- Portrait photograph of Güssow (date unknown)
- Born: 1879 Breslau
- Died: 1961 (aged 81–82) Vancouver
- Occupation: Plant pathologist

= Hans Theodor Güssow =

Hans Theodor Güssow (1879–1961) was a Canadian plant pathologist. Güssow was born in Breslau, Germany (today known as Wrocław, part of Poland) and educated at universities in Breslau, Leipzig and Berlin.
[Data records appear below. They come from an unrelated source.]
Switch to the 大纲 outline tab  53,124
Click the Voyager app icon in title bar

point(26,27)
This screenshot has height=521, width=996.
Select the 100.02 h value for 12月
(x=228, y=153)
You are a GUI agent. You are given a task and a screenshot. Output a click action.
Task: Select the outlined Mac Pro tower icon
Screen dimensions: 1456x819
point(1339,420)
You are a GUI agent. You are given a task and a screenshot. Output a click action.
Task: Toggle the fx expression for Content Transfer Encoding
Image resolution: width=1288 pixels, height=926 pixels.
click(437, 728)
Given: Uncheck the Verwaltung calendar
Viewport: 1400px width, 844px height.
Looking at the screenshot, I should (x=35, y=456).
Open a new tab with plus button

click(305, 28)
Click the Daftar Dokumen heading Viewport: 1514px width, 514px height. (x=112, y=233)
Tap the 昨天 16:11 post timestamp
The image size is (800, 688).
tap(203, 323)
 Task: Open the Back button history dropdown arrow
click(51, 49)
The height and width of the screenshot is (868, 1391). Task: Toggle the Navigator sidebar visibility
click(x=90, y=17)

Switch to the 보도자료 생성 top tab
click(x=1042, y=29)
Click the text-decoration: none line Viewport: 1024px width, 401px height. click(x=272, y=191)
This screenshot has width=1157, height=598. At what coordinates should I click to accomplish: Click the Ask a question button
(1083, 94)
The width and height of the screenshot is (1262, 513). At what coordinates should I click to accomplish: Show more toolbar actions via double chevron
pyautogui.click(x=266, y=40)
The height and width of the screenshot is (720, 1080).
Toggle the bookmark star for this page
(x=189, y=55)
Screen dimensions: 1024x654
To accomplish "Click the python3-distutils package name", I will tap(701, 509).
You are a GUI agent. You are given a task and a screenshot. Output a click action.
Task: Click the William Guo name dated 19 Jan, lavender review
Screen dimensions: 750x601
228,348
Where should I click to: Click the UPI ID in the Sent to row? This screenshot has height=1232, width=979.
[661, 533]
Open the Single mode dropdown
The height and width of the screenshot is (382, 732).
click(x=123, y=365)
In 1903 he moved to the UK to work as an assistant to William Carruthers who was the botanist for the Royal Agricultural Society. He later emigrated to Canada after being appointed Dominion botanist by Sydney Arthur Fisher. World War I had a "devastating effect" on Güssow's life. In a meeting between farmers and others he was referred to as "that German in Ottawa" and fellow plant pathologists petitioned the Minister of Agriculture to appoint a new Dominion botanist who could "command their confidence". He went on to become the first president of the Canadian Phytopathological Society in 1929. He was an advocate of the need to establish biosecurity regulations to prevent the spread of plant pests and diseases. He addressed international congresses in the Netherlands and New York in 1923 and 1926 respectively, which led to the International Plant Protection Conference held in Rome in 1929 at which 26 countries signed a new International Convention for the Protection of Plants.